Au pupitre, une jeune femme effectue le montage d'une séquence de Noir Destin que le mien, le prochain projet du musicien devenu scénariste. Sur l'écran, une scène loufoque se déroulant dans un hôpital psychiatrique et mettant en scène un personnage incarné par un Leloup arborant une tête à la Elvis. Le tout, on s'en doutera, marqué de son sens de l'humour bien particulier.

S'il n'en tient qu'à lui, la tâche à laquelle se consacre Leclerc (on ne s'habitue pas, mais enfin...) en compagnie de son collaborateur Carlos Soldevila constituera son futur. Outre son Noir Destin... en gestation, celui qui a appris le métier en regardant par-dessus l'épaule des monteurs de ses vidéoclips vient de signer La Mygale jaune, présentementsur grands écrans à Montréal et à Québec.
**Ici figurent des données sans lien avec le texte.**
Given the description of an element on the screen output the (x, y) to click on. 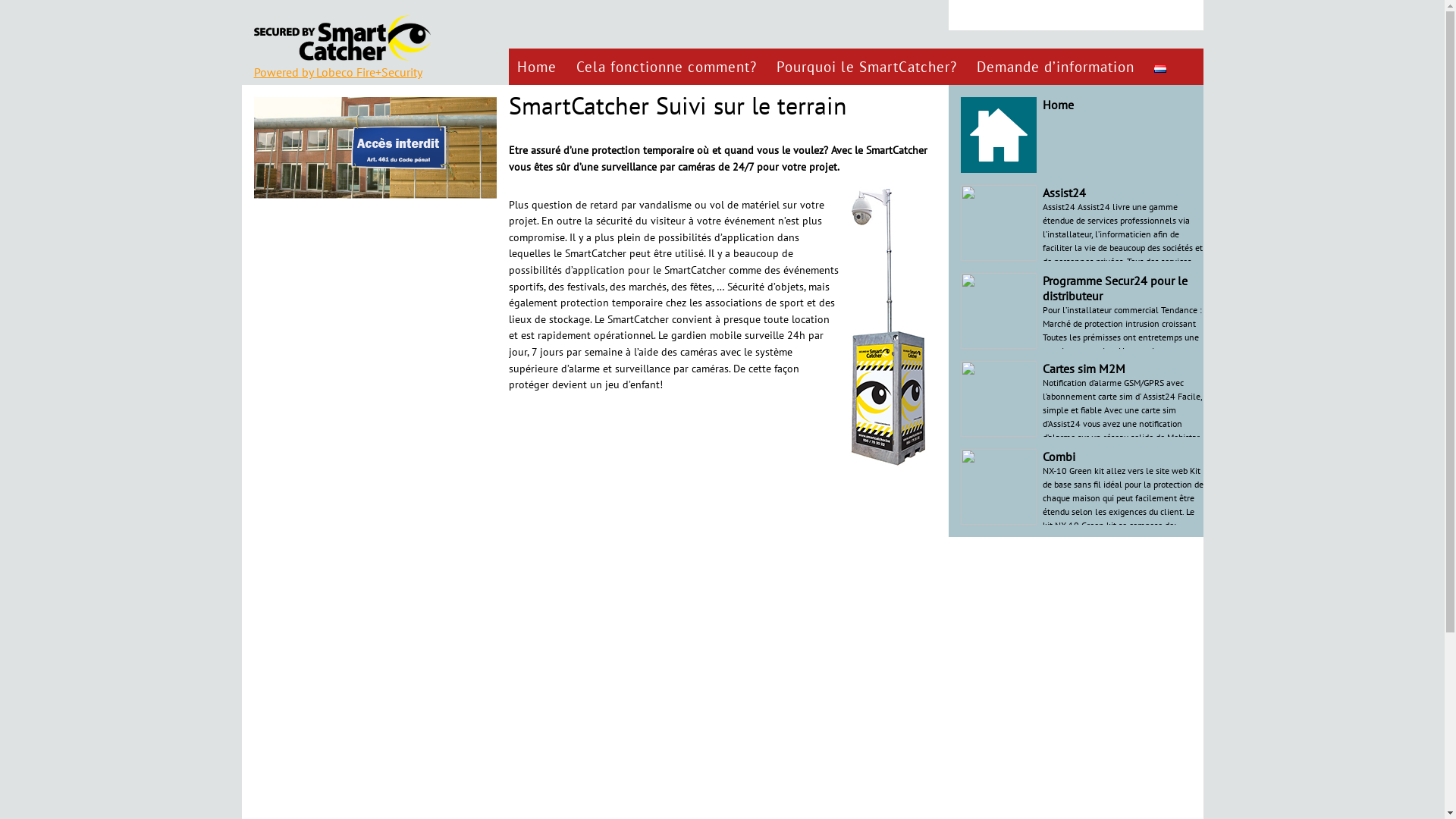
Assist24 Element type: text (1063, 192)
Powered by Lobeco Fire+Security Element type: text (337, 71)
Home Element type: text (537, 66)
Programme Secur24 pour le distributeur Element type: text (1113, 288)
Combi Element type: text (1057, 456)
Search Element type: text (962, 15)
Cela fonctionne comment? Element type: text (667, 66)
Nederlands Element type: hover (1160, 68)
Home Element type: text (1057, 104)
Cartes sim M2M Element type: text (1082, 368)
Pourquoi le SmartCatcher? Element type: text (867, 66)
"C'est fatigant, le rock'n'roll. C'est pas possible de faire une vie normale avec ça, mais ce n'est pas vraiment ça qui a fait que je voulais arrêter la musique. Je voulais faire autre chose. Le rock'n'roll, je l'avais fait. Si j'avais continué, je me serais répété. J'ai décidé d'aboutir complètement ce que j'avais déjà fait. J'ai monté un band à mon goût et j'ai fait un film de mes derniers shows. À la fin, on a décidé d'aller brûler la guitare. L'histoire du film, c'est ça. C'est le voyage du gars qui va brûler sa guitare et qui dit qu'il veut devenir sérieux", a indiqué au SOLEIL un Leclerc relaxe, ajoutant qu'il ne comprenait pas pourquoi on avait fait tant de cas de sa "mort".
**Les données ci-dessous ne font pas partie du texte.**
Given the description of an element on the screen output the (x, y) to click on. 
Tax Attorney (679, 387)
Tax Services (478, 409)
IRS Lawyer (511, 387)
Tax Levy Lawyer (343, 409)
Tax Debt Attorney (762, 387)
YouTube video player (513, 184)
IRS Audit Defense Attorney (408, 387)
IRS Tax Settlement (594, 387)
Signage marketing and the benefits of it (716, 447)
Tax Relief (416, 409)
Gare à ceux, donc, qui prendront au pied de la lettre l'histoire racontée par Leclerc dans La mygale jaune. Si elle s'inspire de son auteur, elle demeure imaginaire.
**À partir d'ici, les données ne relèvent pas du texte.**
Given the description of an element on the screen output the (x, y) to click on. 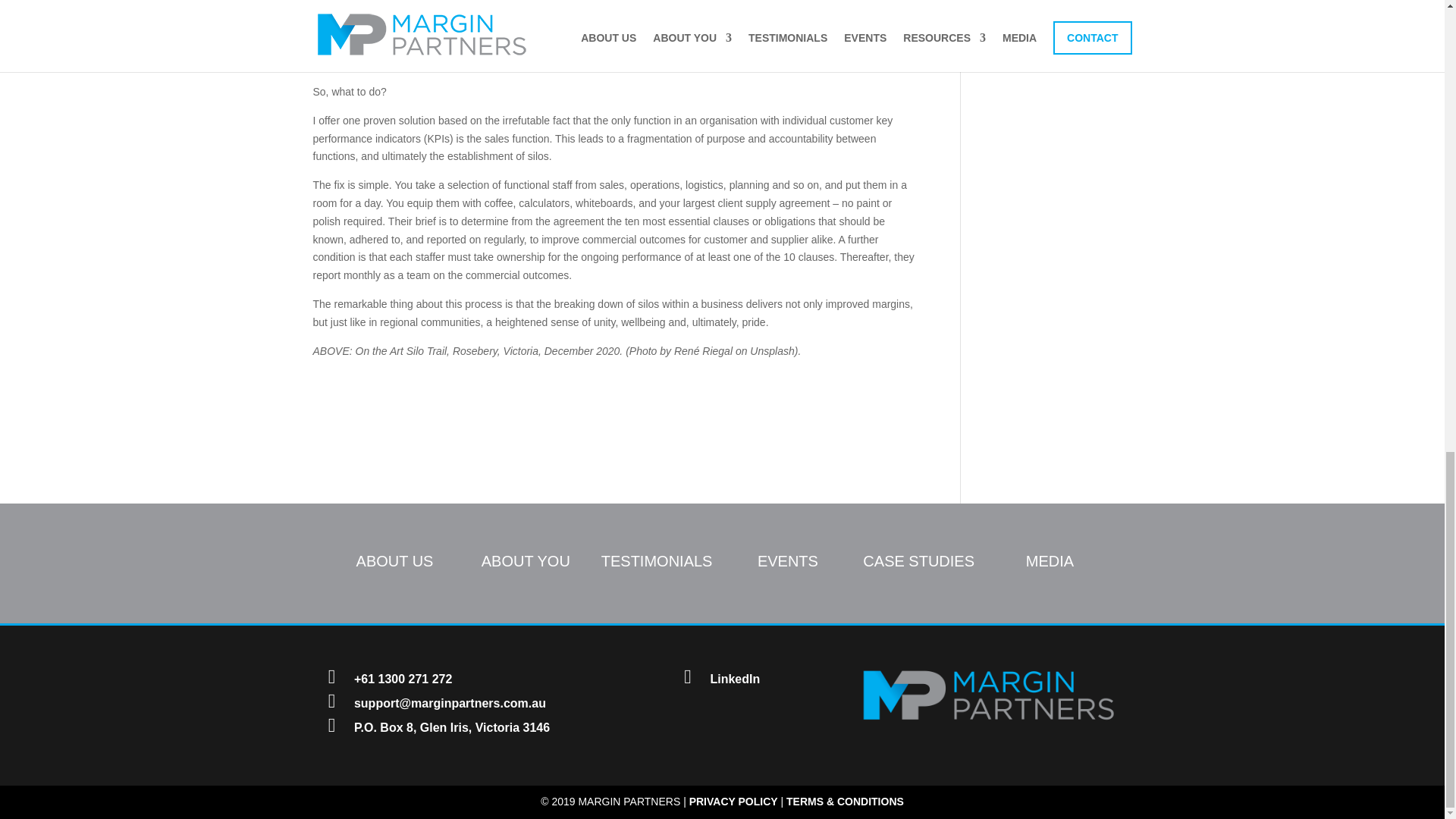
CASE STUDIES (918, 560)
ABOUT US (394, 560)
EVENTS (787, 560)
TESTIMONIALS (657, 560)
ABOUT YOU (525, 560)
MEDIA (1050, 560)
"Je me suis amusé à mourir. J'allais brûler ma guitare. Ça faisait un beau personnage. J'avais un vrai gars sous la main qui voulait arrêter sa carrière de musique et je voulais faire un film là-dessus. Moi, j'aime ça écrire. J'ai vu là une maudite bonne occasion de faire une longue histoire."

Ce premier rejeton de Jean-Leclerc-le-scénariste, fera son apparition dans les bacs des disquaires mardi. Dans ce document, le "cinéaste" propose des images enregistrées lors de sa dernière tournée, intercalées dans une fiction tournée sur le ton de l'ironie. Ainsi, on retrouve le même univers singulier auquel nous a habitués Leclerc dans les vidéo de son alter ego musical. Même plans flous, même grains dans l'image, même mouvement, même noirceur.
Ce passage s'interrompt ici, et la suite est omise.